■ **Directions for this task**
Where a picture appears, leave it out, and transcribe all the lines below exactly.

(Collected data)

● ● ●

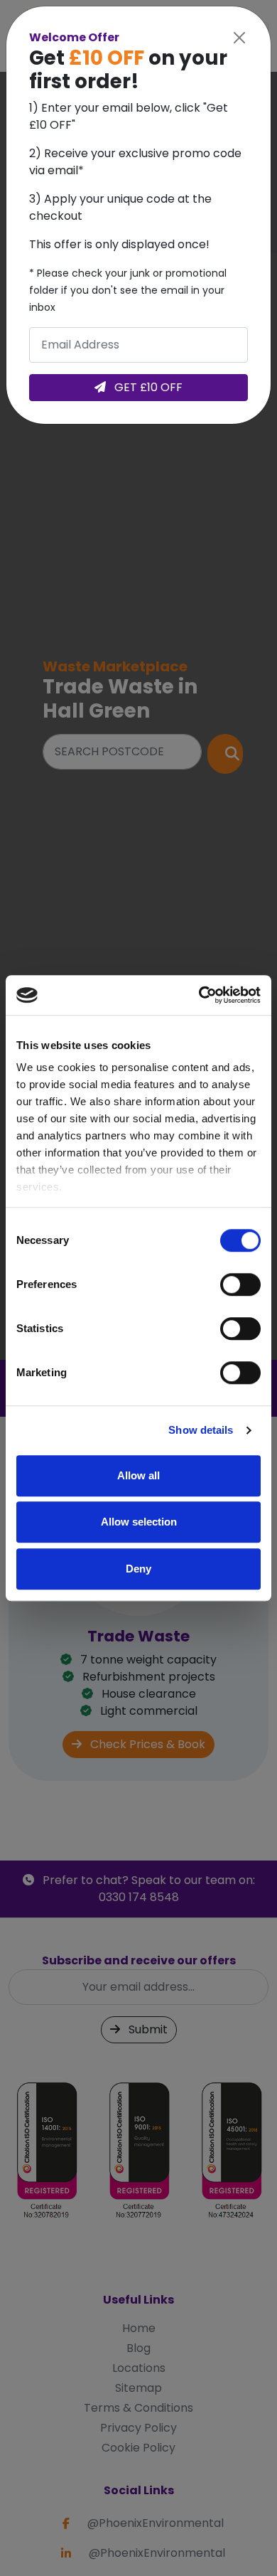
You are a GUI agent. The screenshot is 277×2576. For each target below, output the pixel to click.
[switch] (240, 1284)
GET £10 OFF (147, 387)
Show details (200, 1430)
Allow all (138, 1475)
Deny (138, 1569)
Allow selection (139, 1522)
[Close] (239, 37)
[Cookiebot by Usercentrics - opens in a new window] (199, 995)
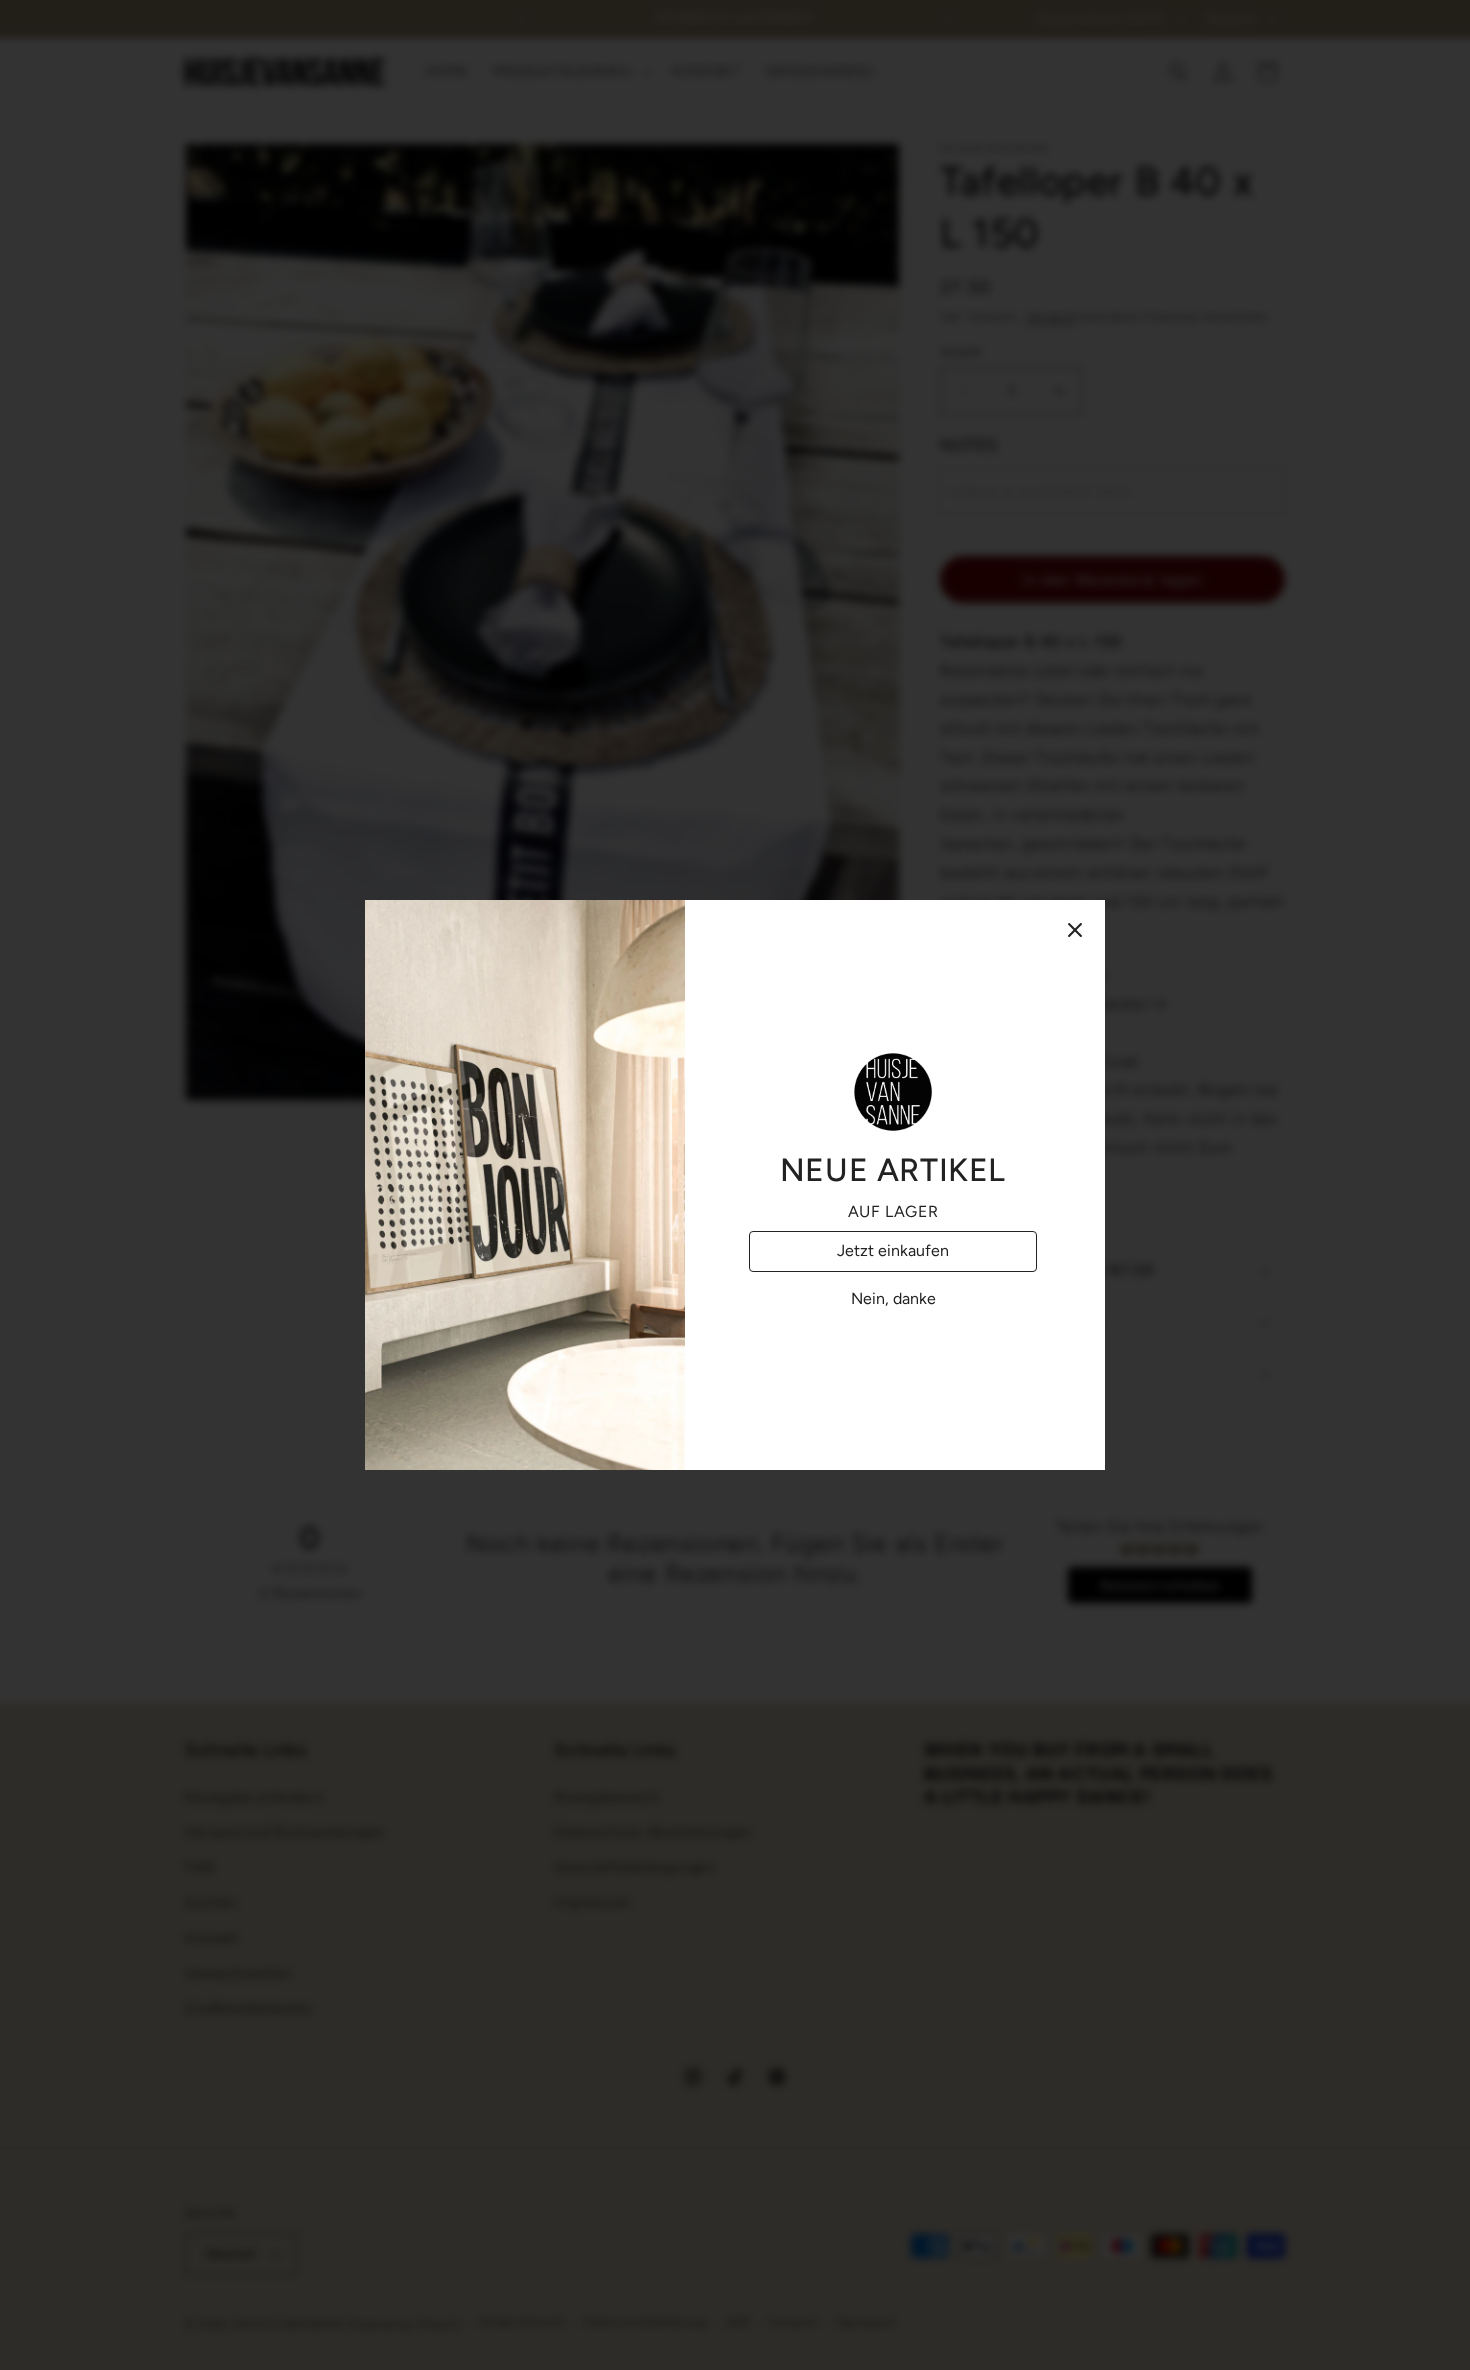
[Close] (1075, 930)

● ● ●

■ **Result**
You are a GUI agent. The screenshot is 277×2576. For each target below, output the pixel to click.
[switch] (240, 1284)
GET £10 OFF (147, 387)
Show details (200, 1430)
Allow all (138, 1475)
Deny (138, 1569)
Allow selection (139, 1522)
[Close] (239, 37)
[Cookiebot by Usercentrics - opens in a new window] (199, 995)
[Close] (1075, 930)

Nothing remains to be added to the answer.